### Task description
Write every entry out again, exactly as given.

### Data excerpts
··········
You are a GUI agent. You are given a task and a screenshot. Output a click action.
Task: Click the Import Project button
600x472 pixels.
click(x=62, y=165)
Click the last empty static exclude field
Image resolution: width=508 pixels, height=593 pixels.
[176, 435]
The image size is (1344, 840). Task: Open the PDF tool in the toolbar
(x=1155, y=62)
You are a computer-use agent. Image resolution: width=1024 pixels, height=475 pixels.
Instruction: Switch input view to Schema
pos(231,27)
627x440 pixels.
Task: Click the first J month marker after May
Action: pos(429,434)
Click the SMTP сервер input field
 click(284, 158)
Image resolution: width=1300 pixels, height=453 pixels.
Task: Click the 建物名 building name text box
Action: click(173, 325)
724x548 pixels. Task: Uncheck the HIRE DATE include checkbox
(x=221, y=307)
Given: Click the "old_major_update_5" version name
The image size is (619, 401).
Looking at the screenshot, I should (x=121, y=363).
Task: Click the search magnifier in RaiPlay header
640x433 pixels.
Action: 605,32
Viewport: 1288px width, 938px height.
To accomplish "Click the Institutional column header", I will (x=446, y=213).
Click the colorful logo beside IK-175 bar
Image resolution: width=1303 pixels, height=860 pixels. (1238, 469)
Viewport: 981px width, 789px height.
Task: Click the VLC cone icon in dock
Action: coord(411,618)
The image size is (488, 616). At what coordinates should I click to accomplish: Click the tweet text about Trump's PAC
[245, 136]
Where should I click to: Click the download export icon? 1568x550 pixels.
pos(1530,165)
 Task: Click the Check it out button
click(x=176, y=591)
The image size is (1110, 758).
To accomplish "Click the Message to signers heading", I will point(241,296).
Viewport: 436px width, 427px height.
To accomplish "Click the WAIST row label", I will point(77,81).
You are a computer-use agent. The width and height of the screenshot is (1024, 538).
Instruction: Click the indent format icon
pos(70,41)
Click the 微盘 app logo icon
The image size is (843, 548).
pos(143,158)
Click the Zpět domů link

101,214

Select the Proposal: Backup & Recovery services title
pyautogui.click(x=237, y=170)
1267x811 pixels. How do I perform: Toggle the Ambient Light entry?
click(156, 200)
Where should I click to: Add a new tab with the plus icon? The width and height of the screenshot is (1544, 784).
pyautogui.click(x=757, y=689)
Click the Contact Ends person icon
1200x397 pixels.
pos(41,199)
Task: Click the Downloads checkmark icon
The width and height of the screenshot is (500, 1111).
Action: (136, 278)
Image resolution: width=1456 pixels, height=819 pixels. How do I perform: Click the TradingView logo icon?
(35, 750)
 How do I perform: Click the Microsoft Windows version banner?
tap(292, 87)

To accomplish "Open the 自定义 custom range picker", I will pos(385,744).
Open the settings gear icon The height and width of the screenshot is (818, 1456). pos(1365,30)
··········
### Written reply
You are a GUI agent. You are given a task and a screenshot. Output a click action.
Task: Click the Import Project button
600x472 pixels.
click(x=62, y=165)
Click the last empty static exclude field
Image resolution: width=508 pixels, height=593 pixels.
[176, 435]
The image size is (1344, 840). Task: Open the PDF tool in the toolbar
(x=1155, y=62)
You are a computer-use agent. Image resolution: width=1024 pixels, height=475 pixels.
Instruction: Switch input view to Schema
pos(231,27)
627x440 pixels.
Task: Click the first J month marker after May
Action: pos(429,434)
Click the SMTP сервер input field
 click(284, 158)
Image resolution: width=1300 pixels, height=453 pixels.
Task: Click the 建物名 building name text box
Action: click(173, 325)
724x548 pixels. Task: Uncheck the HIRE DATE include checkbox
(x=221, y=307)
Given: Click the "old_major_update_5" version name
The image size is (619, 401).
Looking at the screenshot, I should (x=121, y=363).
Task: Click the search magnifier in RaiPlay header
640x433 pixels.
Action: 605,32
Viewport: 1288px width, 938px height.
To accomplish "Click the Institutional column header", I will (x=446, y=213).
Click the colorful logo beside IK-175 bar
Image resolution: width=1303 pixels, height=860 pixels. (1238, 469)
Viewport: 981px width, 789px height.
Task: Click the VLC cone icon in dock
Action: coord(411,618)
The image size is (488, 616). At what coordinates should I click to accomplish: Click the tweet text about Trump's PAC
[245, 136]
Where should I click to: Click the download export icon? 1568x550 pixels.
pos(1530,165)
 Task: Click the Check it out button
click(x=176, y=591)
The image size is (1110, 758).
To accomplish "Click the Message to signers heading", I will point(241,296).
Viewport: 436px width, 427px height.
To accomplish "Click the WAIST row label", I will point(77,81).
You are a computer-use agent. The width and height of the screenshot is (1024, 538).
Instruction: Click the indent format icon
pos(70,41)
Click the 微盘 app logo icon
The image size is (843, 548).
pos(143,158)
Click the Zpět domů link

101,214

Select the Proposal: Backup & Recovery services title
pyautogui.click(x=237, y=170)
1267x811 pixels. How do I perform: Toggle the Ambient Light entry?
click(156, 200)
Where should I click to: Add a new tab with the plus icon? The width and height of the screenshot is (1544, 784).
pyautogui.click(x=757, y=689)
Click the Contact Ends person icon
1200x397 pixels.
pos(41,199)
Task: Click the Downloads checkmark icon
The width and height of the screenshot is (500, 1111).
Action: (136, 278)
Image resolution: width=1456 pixels, height=819 pixels. How do I perform: Click the TradingView logo icon?
(35, 750)
 How do I perform: Click the Microsoft Windows version banner?
tap(292, 87)

To accomplish "Open the 自定义 custom range picker", I will pos(385,744).
Open the settings gear icon The height and width of the screenshot is (818, 1456). pos(1365,30)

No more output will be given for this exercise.